Terapie canalari, nel prossimo futuro, altro che amori sbarazzini.
Via Dezza. La sapevo, io. Dov'era, dico. Eppure, niente. Black out completo. Una notte d'inferno. Facciamo cambio? Avevo nella mente quell'immagine mia, seduto al banco pronto all'ineluttabile. Manca meno di un secondo. Campanella andata. E' questione di passi. Poi entra. Di pochi passi. Poi entra. Eccola, la sento, ora entra. Mi chiama: cazzo se mi chiama, e io non la so. Ma non è che non la so e basta. E' che proprio non ne ho idea, come mi chiedessero che ne sia dei trivellatori di petrolio sulle chiatte dei mari del nord. Niente, nisba. Ora entra. Entra e mi chiama. La luce, qui a Milano, oggi, è proprio quella lì. La primavera di 'sto par di palle. Quella lì. Vi piace? Eccovela. Ora entra e mi chiama. Cioè, nemmeno ci sta a pensare. Sono nella sua testa da mesi. Per questo dovrei saperla, e invece niente, l'ho detto: trivelle nei mari del nord. L'immagine era quella. Via Dezza, la sapevo. Più o meno, giro qui - vado là. Nulla. Il bianco. Totale. Anzi il Nulla endeniano che mi rincorre e spazza via tutto, ma al contrario. Sono io che gli vado incontro. E trovo solo nebbia. Vuoto. Via Dezza, sparita. Che faccio urlo forte il nome di mia madre? Lo stomaco ribalata come solo Charlie Brown quando capisce che il mondo è finito e non c'è più niente da fare. Poi quell'immagine di lei che arriva, campanella suonata, io che non so niente e chiamerà solo e soltanto me.

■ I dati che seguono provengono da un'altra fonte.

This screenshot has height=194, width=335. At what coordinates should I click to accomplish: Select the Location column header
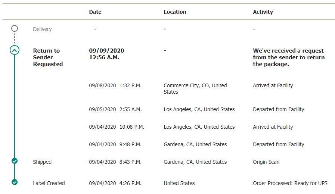click(x=175, y=12)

Entro, infine, dal dentista. Mi siedo, tovagliolino verde, specchietto in bocca - sono lì che sento i passi, sono lì che sento i passi, arriva arriva arriva, non c'è più nulla da fare, ora muoio. Poi toglie lo specchietto mi guarda e mi dice: "Vada a fare una panoramica, poi ne riparliamo, quando avrà anche un colorito migliore." - è la bidella: "la prof non c'è oggi, sta male."
I miei medici sono solo donne, lo sapevate? E non so quale sia il motivo, ma, a parte che non sembra supplire ad alcun che, non posso andare avanti così, vi pare?